There were general findings from the study that support current knowledge about the retail market. In particular, the study found that customers have on average 10 loyalty cards. Of equal importance was the finding that nearly 2/3 of the customers indicated that being loyal to a brand is not particularly important.
One of the key findings of the study was that men and women approach loyalty from a different perspective. One of the most important aspects of investigating men and women separately was the strategic implications that can be drawn from the differences when it comes to designing loyalty programs.
The study found that men see loyalty primarily as a matter of honor or commitment. Loyalty from a man’s point of view relates more to the organization than to individuals. It’s as if the man is signing up to join a team. Men often use logos on their apparel as a way of identifying themselves with a privileged group (those who wear products with the same logo) thus demonstrating their loyalty.
Women on the other hand, attached loyalty more to individuals within organizations. Women appear to look for highly personalized communications with an individual or individuals within the company. While trust is not a concern for men, trust and devotion are particularly important for women.

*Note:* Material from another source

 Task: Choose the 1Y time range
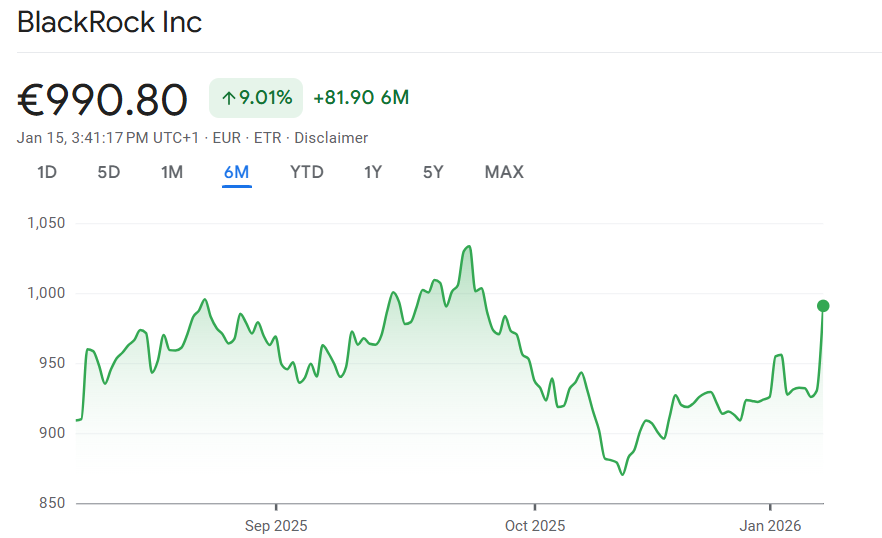[x=373, y=172]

When these differences are considered, the loyalty programs for men should aim at identification of the brand with some sort of membership that would suggest some type of exclusivity. On the other hand, the loyalty program for women should be designed to create some form of one-to-one communication between the company and the individual.
The bottom line is that loyalty programs that include both men and women must consider the way that men and women view loyalty. Even though many companies see the marketplace from a unisex perspective, genetics and chemistry demonstrate that differences do exist between sexes. The companies that recognize these differences and develop their loyalty programs with these differences in mind will win.